(To do)
The expected output is exactly the lines below, starting at the line with "Task: Switch to the 민원상담 tab" and ending at the line with "Given: Close the Settings window", both included; no other line belongs in it.
** Opening Exercise data block **
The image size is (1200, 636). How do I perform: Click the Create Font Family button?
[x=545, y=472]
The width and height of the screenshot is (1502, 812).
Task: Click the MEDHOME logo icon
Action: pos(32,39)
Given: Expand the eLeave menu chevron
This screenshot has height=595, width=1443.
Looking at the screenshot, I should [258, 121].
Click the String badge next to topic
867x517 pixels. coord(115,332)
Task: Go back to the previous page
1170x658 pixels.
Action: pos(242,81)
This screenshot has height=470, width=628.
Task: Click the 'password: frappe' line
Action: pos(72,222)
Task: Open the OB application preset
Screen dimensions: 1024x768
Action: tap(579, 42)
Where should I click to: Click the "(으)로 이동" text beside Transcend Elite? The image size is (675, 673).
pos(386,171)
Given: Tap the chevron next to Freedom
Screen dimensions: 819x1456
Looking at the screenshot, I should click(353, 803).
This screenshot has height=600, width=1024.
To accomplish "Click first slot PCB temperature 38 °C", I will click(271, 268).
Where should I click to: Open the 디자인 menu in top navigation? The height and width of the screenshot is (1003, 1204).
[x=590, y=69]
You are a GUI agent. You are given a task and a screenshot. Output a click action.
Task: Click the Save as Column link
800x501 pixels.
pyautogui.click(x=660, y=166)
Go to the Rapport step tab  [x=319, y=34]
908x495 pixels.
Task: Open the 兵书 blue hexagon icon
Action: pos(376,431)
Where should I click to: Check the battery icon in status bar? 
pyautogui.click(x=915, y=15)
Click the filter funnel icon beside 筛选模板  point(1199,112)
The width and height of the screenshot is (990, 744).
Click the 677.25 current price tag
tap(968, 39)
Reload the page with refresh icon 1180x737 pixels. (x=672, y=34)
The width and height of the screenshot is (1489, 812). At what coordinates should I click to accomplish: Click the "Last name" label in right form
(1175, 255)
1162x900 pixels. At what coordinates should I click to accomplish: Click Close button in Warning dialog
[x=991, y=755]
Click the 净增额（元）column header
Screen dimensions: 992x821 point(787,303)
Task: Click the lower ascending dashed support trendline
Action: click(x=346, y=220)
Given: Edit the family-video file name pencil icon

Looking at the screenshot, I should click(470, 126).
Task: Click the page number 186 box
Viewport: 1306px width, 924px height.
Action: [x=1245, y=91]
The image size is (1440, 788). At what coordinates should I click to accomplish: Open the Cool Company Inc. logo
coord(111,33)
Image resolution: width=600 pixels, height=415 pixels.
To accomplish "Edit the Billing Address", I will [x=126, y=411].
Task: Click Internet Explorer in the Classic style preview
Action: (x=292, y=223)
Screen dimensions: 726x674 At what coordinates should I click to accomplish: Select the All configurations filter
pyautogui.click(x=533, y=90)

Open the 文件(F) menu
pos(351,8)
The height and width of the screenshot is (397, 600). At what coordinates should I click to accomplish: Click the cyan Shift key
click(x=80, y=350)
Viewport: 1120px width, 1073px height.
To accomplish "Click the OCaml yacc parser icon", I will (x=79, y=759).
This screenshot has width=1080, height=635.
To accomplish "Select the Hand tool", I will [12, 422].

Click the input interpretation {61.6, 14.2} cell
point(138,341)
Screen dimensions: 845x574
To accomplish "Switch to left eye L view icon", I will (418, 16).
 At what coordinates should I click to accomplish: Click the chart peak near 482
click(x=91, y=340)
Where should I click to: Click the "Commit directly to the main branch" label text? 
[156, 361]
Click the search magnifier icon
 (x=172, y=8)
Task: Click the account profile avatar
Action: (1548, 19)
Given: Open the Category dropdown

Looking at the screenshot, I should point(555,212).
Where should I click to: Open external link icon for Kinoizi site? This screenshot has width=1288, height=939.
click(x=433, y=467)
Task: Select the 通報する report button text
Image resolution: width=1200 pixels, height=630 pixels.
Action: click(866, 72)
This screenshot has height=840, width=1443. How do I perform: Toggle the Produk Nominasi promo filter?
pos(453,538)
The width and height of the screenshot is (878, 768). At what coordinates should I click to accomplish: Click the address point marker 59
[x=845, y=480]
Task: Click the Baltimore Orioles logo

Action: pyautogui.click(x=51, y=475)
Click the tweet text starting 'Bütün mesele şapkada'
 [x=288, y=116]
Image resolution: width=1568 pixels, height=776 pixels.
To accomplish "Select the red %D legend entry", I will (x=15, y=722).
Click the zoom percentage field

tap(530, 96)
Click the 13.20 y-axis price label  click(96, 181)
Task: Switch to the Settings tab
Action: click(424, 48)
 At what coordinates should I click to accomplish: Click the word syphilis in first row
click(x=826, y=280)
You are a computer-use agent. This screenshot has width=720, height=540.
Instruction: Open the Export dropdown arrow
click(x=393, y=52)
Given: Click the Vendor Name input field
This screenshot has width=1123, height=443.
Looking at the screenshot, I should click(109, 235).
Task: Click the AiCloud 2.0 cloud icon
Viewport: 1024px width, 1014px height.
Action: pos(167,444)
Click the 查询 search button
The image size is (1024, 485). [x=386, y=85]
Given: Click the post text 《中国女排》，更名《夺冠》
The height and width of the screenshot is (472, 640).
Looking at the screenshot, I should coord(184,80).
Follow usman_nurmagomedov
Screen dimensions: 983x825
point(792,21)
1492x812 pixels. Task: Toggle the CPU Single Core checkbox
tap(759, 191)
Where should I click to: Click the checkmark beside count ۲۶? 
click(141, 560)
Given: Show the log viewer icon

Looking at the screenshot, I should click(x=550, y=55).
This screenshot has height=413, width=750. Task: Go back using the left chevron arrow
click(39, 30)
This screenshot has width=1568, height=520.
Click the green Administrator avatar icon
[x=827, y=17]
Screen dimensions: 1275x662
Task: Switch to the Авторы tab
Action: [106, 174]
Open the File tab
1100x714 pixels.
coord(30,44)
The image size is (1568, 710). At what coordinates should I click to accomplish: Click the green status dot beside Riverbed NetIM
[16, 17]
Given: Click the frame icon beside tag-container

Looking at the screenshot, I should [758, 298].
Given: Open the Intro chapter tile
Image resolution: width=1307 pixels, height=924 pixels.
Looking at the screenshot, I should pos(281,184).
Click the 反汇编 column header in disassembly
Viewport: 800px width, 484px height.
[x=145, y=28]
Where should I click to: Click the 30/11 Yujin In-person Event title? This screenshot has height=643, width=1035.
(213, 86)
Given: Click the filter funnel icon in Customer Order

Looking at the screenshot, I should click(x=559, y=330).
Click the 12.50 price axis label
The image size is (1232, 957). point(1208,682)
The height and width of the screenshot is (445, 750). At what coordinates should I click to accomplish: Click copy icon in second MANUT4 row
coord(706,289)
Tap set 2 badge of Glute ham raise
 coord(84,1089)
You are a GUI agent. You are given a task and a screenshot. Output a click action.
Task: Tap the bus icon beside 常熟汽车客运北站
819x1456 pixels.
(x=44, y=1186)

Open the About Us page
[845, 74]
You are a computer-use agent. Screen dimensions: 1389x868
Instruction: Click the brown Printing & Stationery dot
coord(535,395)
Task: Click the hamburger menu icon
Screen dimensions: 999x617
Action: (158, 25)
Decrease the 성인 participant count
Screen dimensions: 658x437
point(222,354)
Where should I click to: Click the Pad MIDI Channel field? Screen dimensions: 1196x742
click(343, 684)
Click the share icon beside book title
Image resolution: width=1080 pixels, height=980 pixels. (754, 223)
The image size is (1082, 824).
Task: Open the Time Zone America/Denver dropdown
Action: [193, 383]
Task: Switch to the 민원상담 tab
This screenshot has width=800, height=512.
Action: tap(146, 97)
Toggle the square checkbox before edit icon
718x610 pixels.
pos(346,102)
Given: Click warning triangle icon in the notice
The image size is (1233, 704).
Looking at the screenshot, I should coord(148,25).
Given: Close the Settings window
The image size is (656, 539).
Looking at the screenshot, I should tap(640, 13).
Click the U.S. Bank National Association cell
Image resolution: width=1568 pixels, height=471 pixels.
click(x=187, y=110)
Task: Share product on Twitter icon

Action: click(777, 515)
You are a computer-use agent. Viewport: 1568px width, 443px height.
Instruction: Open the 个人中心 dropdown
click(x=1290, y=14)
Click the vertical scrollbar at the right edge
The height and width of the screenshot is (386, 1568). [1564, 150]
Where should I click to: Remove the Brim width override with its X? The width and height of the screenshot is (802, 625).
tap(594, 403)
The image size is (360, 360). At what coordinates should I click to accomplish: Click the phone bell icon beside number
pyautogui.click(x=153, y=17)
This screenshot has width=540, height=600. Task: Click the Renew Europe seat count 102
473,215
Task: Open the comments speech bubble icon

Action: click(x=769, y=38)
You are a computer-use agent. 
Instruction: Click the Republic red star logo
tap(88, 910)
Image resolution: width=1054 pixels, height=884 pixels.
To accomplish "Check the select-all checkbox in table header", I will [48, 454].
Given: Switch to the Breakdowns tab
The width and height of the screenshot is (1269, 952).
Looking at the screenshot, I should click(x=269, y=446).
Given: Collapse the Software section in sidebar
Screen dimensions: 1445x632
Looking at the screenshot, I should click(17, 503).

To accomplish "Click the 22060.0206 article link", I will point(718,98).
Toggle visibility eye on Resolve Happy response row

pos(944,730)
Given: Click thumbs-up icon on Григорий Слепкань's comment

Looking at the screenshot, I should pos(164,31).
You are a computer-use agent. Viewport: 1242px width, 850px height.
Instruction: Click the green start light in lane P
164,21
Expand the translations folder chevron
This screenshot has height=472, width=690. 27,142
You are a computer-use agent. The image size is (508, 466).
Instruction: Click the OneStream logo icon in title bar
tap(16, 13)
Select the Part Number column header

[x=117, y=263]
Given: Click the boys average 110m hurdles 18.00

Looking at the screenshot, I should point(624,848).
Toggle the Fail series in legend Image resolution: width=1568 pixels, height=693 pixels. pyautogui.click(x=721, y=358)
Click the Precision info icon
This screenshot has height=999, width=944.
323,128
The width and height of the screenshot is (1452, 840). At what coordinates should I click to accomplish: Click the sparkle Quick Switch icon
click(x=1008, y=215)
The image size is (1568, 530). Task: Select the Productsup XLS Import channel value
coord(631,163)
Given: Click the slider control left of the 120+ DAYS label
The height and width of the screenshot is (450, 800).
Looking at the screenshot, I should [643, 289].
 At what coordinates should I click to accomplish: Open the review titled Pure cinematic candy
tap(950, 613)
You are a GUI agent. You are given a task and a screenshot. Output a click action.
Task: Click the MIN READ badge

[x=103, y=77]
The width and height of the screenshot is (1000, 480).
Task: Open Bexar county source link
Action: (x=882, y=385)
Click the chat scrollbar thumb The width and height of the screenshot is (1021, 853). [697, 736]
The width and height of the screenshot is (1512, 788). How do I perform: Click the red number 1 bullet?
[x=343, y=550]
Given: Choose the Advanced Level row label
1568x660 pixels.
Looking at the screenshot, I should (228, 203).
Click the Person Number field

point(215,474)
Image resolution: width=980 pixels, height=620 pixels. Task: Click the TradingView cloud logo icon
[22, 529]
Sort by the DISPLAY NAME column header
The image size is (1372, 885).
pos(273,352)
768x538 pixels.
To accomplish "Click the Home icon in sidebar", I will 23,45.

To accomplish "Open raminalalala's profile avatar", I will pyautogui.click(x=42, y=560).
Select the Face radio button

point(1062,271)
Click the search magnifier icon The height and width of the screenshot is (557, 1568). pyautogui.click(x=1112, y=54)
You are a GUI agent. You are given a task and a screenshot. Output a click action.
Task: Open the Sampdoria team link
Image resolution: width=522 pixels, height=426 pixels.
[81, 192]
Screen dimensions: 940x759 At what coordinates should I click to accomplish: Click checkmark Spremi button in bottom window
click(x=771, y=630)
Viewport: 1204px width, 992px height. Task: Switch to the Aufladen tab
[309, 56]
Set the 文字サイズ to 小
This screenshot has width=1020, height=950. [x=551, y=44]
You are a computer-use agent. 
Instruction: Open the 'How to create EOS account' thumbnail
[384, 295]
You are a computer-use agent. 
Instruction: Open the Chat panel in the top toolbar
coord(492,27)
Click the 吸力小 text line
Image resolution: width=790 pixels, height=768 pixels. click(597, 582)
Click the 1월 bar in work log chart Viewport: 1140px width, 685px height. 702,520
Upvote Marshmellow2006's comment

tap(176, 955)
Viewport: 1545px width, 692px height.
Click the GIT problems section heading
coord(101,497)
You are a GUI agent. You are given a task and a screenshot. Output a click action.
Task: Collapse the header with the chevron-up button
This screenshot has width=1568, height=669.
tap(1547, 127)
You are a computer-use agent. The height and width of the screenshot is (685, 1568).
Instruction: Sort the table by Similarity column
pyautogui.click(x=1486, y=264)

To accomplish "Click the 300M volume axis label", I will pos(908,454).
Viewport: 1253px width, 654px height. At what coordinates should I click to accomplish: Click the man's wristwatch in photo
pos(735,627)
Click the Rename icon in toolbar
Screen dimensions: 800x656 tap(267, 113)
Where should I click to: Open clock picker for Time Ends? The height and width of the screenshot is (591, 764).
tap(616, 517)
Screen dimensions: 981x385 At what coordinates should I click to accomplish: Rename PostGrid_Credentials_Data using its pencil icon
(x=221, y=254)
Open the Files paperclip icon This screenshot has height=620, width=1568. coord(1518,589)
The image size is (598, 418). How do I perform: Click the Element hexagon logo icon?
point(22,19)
** Closing Exercise data block **
(Solution to the exercise)
Task: Switch to the 민원상담 tab
This screenshot has width=800, height=512.
Action: tap(146, 97)
Toggle the square checkbox before edit icon
718x610 pixels.
pos(346,102)
Given: Click warning triangle icon in the notice
The image size is (1233, 704).
Looking at the screenshot, I should coord(148,25).
Given: Close the Settings window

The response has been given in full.